The European Union’s European Commission (EC) announced Monday an “in-depth investigation” of Apple’s deal to acquire Shazam. While acknowledging the two companies offer complementary services (music streaming and music identification), the EC identified two areas of concern. The first is the fear that Apple could get customer data from the deal allowing the company to target customers of other services. The second is the fear that other services would be at a disadvantage from not getting Shazam referrals.
In other words, it’s a farcical sham of an excuse to mess with Apple.
Here’s the relevant bit from the EC’s announcement:
At this stage, the Commission is concerned that, following the takeover of Shazam, Apple would obtain access to commercially sensitive data about customers of its competitors for the provision of music streaming services in the EEA. Access to such data could allow Apple to directly target its competitors’ customers and encourage them to switch to Apple Music. As a result, competing music streaming services could be put at a competitive disadvantage.
In addition, while at this stage the Commission does not consider Shazam as a key entry point for music streaming services, it will also further investigate whether Apple Music’s competitors would be harmed if Apple, after the transaction, were to discontinue referrals from the Shazam app to them.
EU, Shazam, and Eye-Rolling Nonsense
In general, I love how the EU looks after consumer interests ahead of corporate interests, at least compared to the U.S. That’s not to say that the EU is perfect, but the EC tends to do a better job of looking out for ordinary people than regulatory bodies in the U.S.

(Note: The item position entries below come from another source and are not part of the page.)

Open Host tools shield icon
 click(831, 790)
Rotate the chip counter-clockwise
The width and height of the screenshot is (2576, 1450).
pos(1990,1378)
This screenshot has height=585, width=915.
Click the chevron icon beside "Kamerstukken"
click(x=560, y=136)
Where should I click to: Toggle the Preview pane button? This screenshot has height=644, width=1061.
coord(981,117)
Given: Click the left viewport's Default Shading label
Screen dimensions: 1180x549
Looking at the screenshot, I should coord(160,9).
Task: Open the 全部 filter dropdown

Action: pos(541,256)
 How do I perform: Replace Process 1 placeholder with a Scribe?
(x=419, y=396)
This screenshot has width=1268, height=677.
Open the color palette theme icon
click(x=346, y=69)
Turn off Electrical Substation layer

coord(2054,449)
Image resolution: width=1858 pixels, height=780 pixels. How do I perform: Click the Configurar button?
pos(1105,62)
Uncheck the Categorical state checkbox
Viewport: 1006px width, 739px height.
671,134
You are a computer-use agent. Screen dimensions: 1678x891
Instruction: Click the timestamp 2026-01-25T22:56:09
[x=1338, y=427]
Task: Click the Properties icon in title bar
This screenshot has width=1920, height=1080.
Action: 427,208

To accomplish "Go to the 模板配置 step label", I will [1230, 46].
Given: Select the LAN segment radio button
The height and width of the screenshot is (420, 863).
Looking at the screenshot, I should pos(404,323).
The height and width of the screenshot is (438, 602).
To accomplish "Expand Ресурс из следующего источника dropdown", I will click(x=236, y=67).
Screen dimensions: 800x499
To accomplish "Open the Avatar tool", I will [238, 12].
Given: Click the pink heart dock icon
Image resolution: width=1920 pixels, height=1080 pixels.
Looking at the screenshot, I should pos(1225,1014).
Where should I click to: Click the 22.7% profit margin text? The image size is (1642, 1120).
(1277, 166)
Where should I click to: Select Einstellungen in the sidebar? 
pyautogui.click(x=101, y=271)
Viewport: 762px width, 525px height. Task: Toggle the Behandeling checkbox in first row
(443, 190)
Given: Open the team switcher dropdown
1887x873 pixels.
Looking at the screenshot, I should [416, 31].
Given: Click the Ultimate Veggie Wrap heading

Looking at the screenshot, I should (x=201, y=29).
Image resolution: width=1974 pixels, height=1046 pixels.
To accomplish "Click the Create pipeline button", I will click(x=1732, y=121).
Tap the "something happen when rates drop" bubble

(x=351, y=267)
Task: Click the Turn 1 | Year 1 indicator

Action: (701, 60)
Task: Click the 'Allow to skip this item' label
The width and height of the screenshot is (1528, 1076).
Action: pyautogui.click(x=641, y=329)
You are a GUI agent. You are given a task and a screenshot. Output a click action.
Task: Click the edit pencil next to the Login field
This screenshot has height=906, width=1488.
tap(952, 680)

But this one…this one is just nonsense. Apple is the second place music streaming service, Shazam’s service is utterly complementary (meaning the acquisition won’t consolidate the market), and even the EC says Shazam “isn’t a key entry point for music streaming services.” And puhlease…Apple doesn’t need Shazam’s data to target consumers.
So. Why. Investigate. This. Deal. FFS?
There’s plenty to concern regulators around the world when it comes to U.S. and multinational tech giants, but this deal is not one of them. At all.
My assumption is the investigation will conclude that the investigation was a complete and total waste of time and taxpayer money, and if it doesn’t, I’m calling balderdash.